--- Work task ---
Print the records below exactly, with no pictures.

--- Material supplied ---
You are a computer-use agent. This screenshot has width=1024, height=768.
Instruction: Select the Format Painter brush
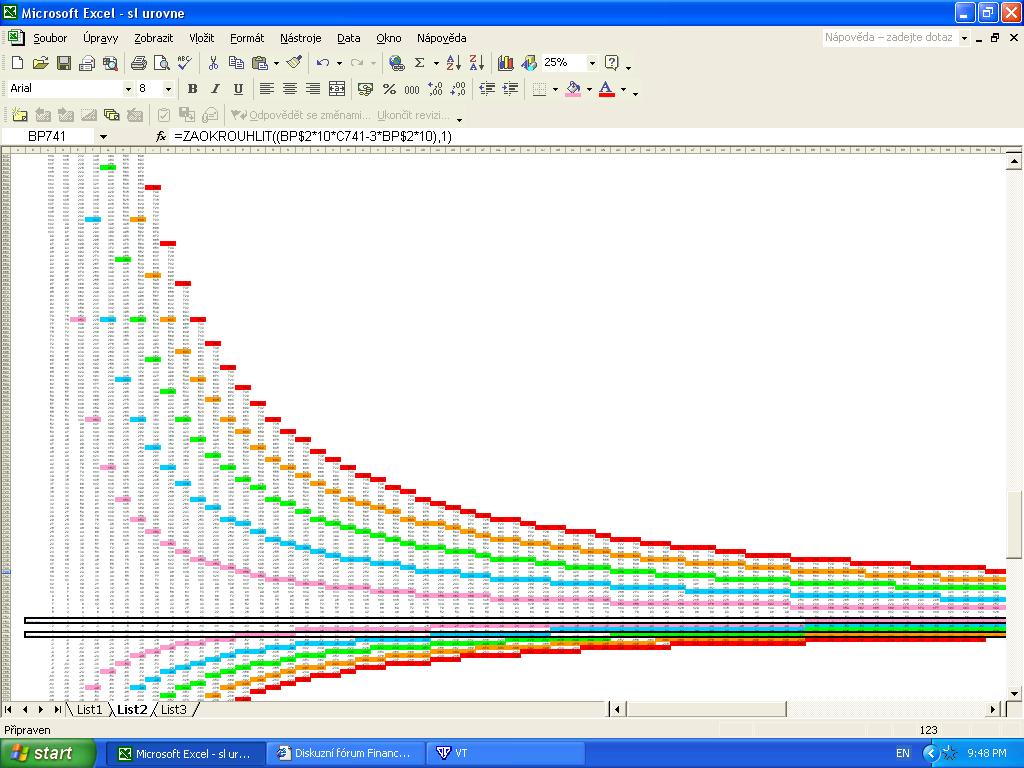pos(293,63)
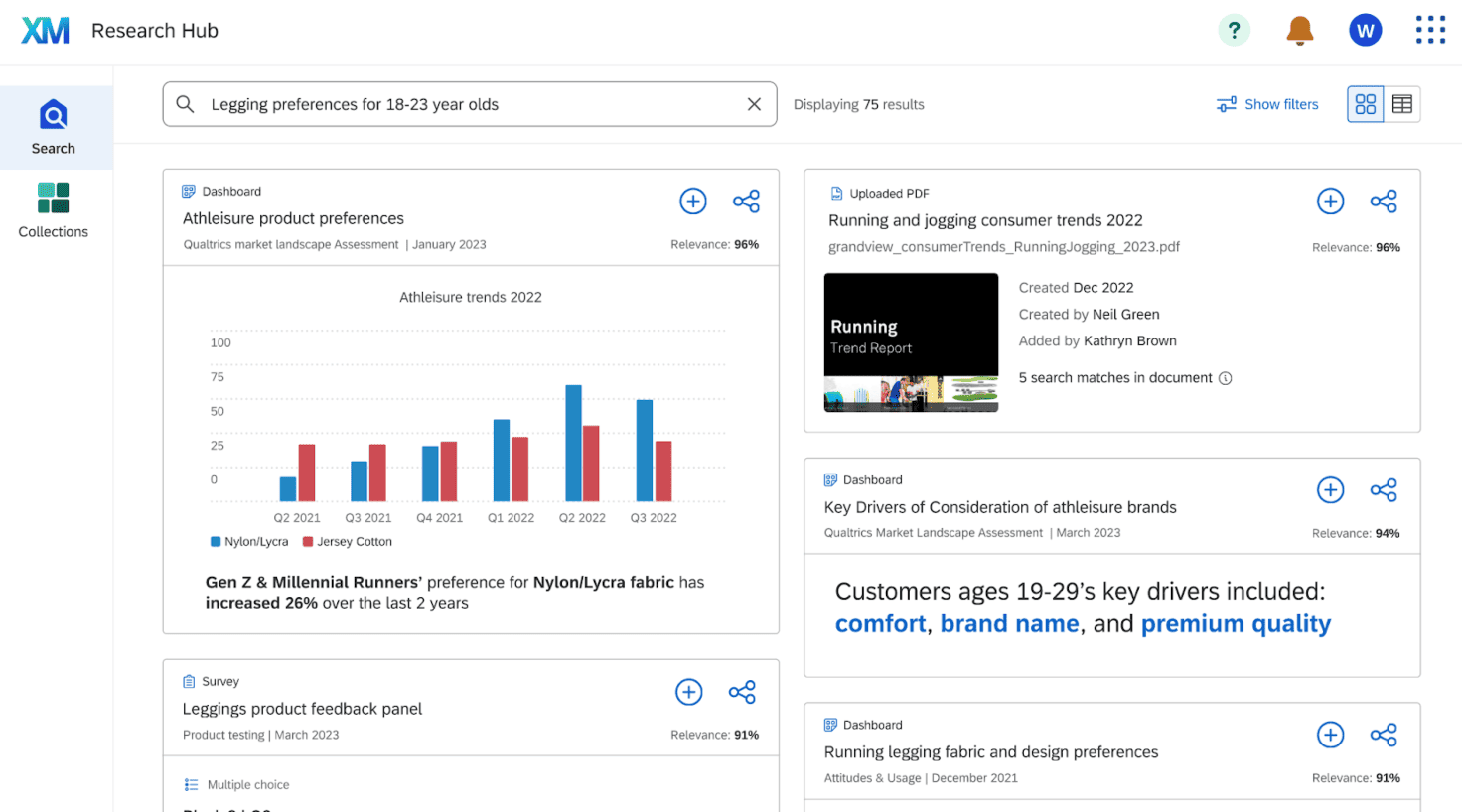Add the Running and jogging PDF to a collection
The height and width of the screenshot is (812, 1462).
point(1330,201)
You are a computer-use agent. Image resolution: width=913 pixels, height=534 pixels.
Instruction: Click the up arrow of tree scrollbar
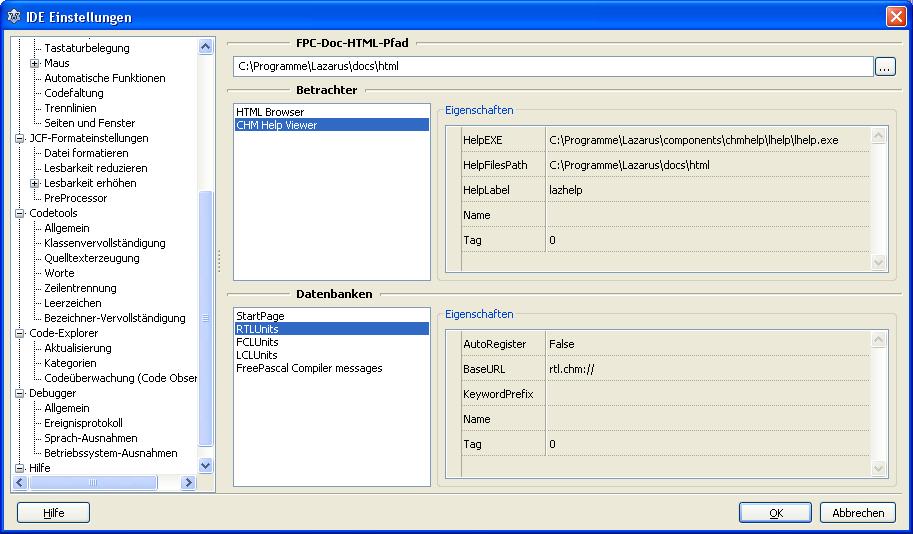206,47
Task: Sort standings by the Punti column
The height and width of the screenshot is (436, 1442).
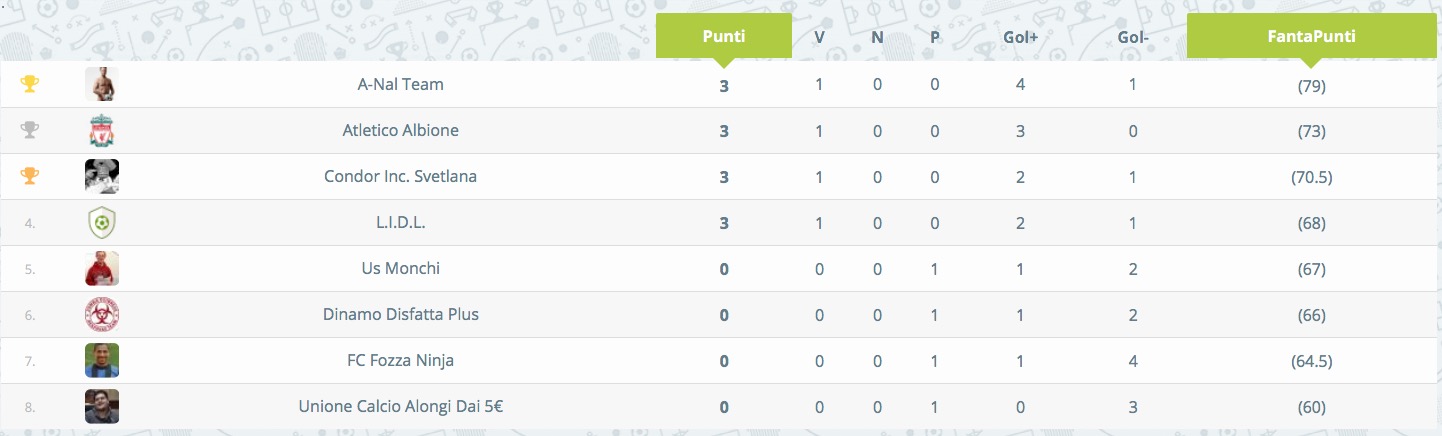Action: pyautogui.click(x=724, y=36)
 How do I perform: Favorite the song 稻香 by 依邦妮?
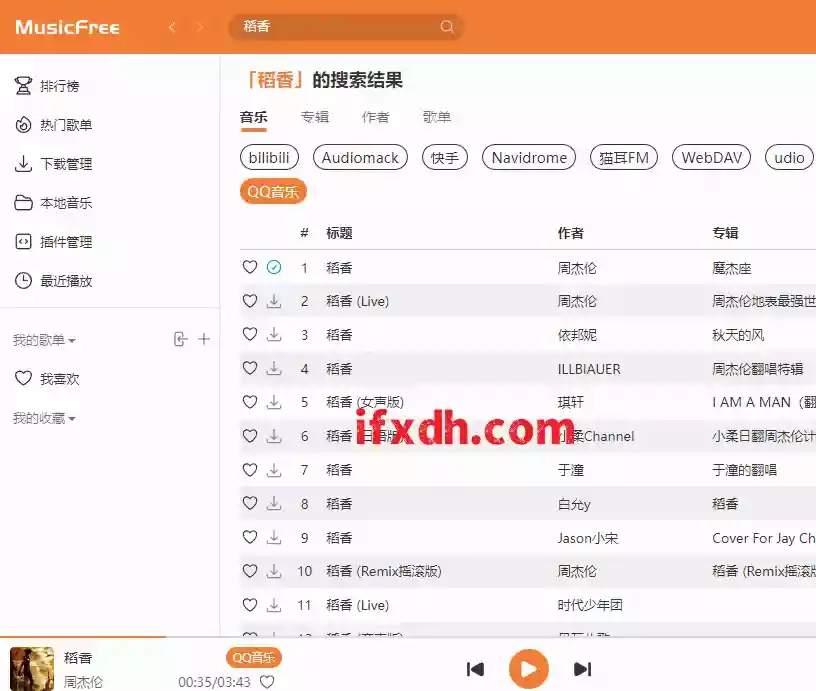pos(250,334)
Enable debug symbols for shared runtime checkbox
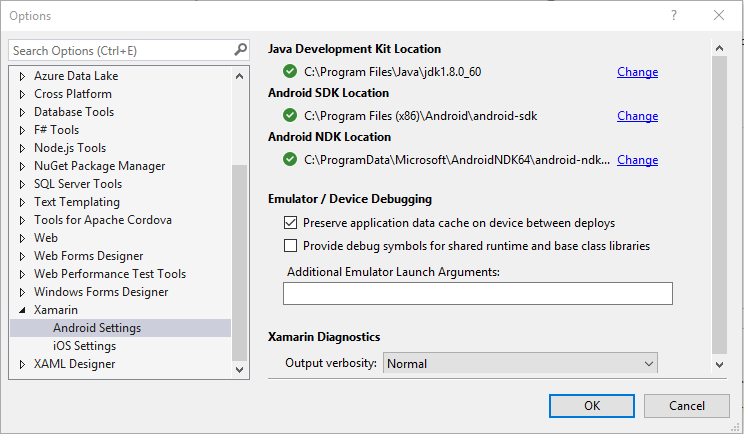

--- Response ---
You are a computer-use agent. This screenshot has width=1024, height=768.
Instruction: Select the Format Painter brush
pos(293,63)
Add the Running and jogging PDF to a collection
The height and width of the screenshot is (812, 1462).
point(1330,201)
You are a computer-use agent. Image resolution: width=913 pixels, height=534 pixels.
Instruction: Click the up arrow of tree scrollbar
206,47
Task: Sort standings by the Punti column
The height and width of the screenshot is (436, 1442).
Action: pyautogui.click(x=724, y=36)
 How do I perform: Favorite the song 稻香 by 依邦妮?
pos(250,334)
Enable debug symbols for shared runtime checkbox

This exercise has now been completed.